Ruşen Çakır: Şunu sormak istiyordum, bununla çok bağlantılı; benim gözlemime göre bu olaya açıkça karşı çıkan mesela Zafer Partisi, İYİ Parti gibi partiler toplumda çok büyük bir hareketlilik yaratamadılar. Tabii imkanları sınırlı şu bu ama yine de bu kadar kritik bir olayda, toplumun bu kadar kutuplaştığını bildiğimiz bir olayda atılan adım, doğrudan PKK'nın muhatap alınması, Öcalan'ın muhatap alınması ve muhatap alınmanın da ötesinde ona çok geniş bir meşruiyet alanının açılması falan bütün bunların o kaba tabiriyle infial yaratacağını ve büyük protestoların olacağını varsayabilirdik. Olmuyor yani. Oradaki mesele sizce ne?
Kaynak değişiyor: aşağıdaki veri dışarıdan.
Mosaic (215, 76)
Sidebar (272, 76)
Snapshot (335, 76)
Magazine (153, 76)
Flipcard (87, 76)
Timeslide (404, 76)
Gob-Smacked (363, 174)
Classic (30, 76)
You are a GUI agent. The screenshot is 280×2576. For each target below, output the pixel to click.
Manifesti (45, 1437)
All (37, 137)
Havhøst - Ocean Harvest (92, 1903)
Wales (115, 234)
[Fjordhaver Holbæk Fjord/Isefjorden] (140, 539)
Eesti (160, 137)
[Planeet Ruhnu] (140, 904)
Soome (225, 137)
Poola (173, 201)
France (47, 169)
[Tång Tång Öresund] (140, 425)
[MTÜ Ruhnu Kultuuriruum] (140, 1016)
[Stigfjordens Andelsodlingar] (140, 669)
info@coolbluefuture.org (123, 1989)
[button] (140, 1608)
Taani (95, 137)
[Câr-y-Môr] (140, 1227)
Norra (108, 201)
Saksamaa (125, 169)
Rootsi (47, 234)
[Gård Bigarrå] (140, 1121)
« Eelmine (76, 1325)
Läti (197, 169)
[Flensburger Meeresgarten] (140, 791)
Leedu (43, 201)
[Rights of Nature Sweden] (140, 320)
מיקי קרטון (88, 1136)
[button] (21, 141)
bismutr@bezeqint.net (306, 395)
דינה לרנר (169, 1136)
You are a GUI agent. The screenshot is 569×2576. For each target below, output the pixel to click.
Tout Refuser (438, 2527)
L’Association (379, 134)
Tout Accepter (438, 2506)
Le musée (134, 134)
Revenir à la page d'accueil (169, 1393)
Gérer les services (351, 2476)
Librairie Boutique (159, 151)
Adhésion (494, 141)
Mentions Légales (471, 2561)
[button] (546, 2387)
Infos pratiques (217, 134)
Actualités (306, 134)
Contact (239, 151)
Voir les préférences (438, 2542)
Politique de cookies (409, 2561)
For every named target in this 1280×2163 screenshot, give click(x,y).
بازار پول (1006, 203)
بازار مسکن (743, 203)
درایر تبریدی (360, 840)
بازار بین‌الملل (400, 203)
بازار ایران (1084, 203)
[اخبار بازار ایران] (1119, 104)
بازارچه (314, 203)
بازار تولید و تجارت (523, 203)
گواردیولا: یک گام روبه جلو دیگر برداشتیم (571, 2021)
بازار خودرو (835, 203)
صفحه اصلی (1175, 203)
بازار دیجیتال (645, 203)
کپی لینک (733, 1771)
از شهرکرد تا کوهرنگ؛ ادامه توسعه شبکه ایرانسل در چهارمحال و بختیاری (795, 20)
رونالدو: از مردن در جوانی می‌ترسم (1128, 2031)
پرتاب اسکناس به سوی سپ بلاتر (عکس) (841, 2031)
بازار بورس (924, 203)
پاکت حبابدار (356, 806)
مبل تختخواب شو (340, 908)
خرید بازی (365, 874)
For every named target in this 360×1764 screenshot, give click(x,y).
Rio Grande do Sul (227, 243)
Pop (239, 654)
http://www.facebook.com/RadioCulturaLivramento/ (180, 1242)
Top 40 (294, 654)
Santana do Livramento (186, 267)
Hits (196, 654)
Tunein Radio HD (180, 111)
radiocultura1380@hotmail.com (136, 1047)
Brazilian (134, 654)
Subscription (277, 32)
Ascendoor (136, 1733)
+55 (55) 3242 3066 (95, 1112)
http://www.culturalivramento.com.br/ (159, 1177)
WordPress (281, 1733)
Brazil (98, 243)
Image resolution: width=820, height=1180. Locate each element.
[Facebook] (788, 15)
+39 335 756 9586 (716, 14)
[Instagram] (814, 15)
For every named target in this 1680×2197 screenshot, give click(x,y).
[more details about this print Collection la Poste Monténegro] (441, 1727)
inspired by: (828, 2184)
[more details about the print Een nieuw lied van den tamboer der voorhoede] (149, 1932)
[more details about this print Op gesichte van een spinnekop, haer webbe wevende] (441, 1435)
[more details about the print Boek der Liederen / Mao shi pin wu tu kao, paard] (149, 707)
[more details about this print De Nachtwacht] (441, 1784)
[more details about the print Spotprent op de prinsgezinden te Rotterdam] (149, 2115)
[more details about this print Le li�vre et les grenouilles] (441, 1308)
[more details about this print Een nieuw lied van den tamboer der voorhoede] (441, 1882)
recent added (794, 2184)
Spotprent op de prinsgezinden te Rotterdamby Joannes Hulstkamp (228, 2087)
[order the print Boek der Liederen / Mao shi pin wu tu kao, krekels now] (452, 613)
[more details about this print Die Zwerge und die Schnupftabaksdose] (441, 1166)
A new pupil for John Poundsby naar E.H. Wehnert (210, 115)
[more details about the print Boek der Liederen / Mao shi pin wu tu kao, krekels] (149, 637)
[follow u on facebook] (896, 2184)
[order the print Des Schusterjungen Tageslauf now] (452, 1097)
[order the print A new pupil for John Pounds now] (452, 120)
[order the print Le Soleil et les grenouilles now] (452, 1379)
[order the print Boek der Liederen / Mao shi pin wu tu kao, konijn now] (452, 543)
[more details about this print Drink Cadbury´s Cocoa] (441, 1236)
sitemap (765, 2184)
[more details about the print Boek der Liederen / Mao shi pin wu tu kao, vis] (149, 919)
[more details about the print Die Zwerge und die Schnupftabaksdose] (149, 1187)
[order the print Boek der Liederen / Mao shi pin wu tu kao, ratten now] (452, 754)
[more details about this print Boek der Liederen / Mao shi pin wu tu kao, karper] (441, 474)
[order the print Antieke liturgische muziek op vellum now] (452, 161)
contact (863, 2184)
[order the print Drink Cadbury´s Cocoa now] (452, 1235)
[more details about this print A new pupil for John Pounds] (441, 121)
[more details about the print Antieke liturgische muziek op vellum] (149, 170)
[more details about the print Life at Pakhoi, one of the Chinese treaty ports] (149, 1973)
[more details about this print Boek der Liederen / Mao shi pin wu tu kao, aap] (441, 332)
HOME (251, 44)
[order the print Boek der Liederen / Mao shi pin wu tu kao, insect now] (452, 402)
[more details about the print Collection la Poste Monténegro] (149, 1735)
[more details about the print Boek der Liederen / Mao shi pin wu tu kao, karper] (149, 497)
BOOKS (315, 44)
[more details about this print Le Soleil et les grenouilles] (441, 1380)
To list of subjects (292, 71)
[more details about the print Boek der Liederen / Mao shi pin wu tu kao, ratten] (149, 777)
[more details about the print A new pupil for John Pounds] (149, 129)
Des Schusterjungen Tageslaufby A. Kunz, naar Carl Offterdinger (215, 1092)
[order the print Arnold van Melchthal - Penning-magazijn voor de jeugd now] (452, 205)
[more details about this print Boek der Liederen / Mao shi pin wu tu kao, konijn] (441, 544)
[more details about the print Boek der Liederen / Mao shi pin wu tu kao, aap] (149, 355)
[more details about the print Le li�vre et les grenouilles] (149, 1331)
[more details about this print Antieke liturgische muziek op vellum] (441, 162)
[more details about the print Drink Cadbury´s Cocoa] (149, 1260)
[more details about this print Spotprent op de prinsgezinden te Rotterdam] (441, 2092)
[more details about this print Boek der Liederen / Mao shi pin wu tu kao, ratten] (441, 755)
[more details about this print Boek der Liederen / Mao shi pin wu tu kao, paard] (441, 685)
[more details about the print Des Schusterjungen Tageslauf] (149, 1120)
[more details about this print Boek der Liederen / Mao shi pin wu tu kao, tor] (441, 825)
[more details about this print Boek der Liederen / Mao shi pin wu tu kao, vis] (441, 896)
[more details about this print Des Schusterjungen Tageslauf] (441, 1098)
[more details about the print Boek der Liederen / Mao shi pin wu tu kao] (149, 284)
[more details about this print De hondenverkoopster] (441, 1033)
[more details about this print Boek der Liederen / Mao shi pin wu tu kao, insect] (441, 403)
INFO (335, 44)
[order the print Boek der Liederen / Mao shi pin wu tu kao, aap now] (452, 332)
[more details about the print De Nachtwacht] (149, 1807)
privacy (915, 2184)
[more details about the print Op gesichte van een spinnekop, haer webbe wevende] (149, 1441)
Nebi Sümer: Tam söylediğim olay. Yani toplum içeriden bir hisle bunun olabileceğini inanıyor çünkü. Yani ona kredi vermiyor ama nasıl olacağı konusunda emin değil, güvenmiyor. Şimdi güvensizliğin en yüksek olduğu kesimler tabii ki Zafer Partisi, şimdi İYİ Parti'nin katıldığı kesimler. Orada tabii ki olabilir de yani komploya yakın argümanlar var. Tamamen dış politika gereği yapılmış, bir devlet politikasının kaçınılmaz ayağıydı, Suriye ve diğer girişimler de. Bunları sizler çok daha tartışıyorsunuz. Hani buna göre ‘‘Türkiye yine dışarıdan manipüle ediliyor mu?’’ kuşkusunu doğruymuş gibi savunup buna yatırım yapıyorlar bu gruplar ama toplum buna inanmıyor büyük oranda baktığında. Çünkü üst aşamada şu çok değerli bir şey, yani gerçekten ciddi bir terör sorununun bitecek olmasına büyük bir kredi veriyor toplum. Bunu kabul edelim toplumda, sembolik bile olsa bu çok önemli. Ama bunun yapılış şekline ve yapan hükümetin diğer alanlarda özellikle bu otoriterleşme konusunda hızlanması, muhalefete yaptıkları, özellikle 19 Mart sonrası süreç bunu kırdı. Fark etmişsinizdir, CHP içerisinde komisyona girme konusunda ciddi bir tepki oluştu öncelikle. CHP'de Zafer Partisi ve İYİ Parti ile aynı argümanlar olmasa bile farklı argümanlarla benzer bir güvensizlik vardı. Burada kırıldı. Dolayısıyla toplum bir anlamda nefret dilinden, nefret suçundan ve kimlik reddetmekten kurtuldu. Benim ilk söylediğim bu, büyük bir artı diyorum. Ben bu nedenle de, yani görüşümden bağımsız olarak, MHP'nin bunu başlatmış olmasını değerli buluyorum tek başına.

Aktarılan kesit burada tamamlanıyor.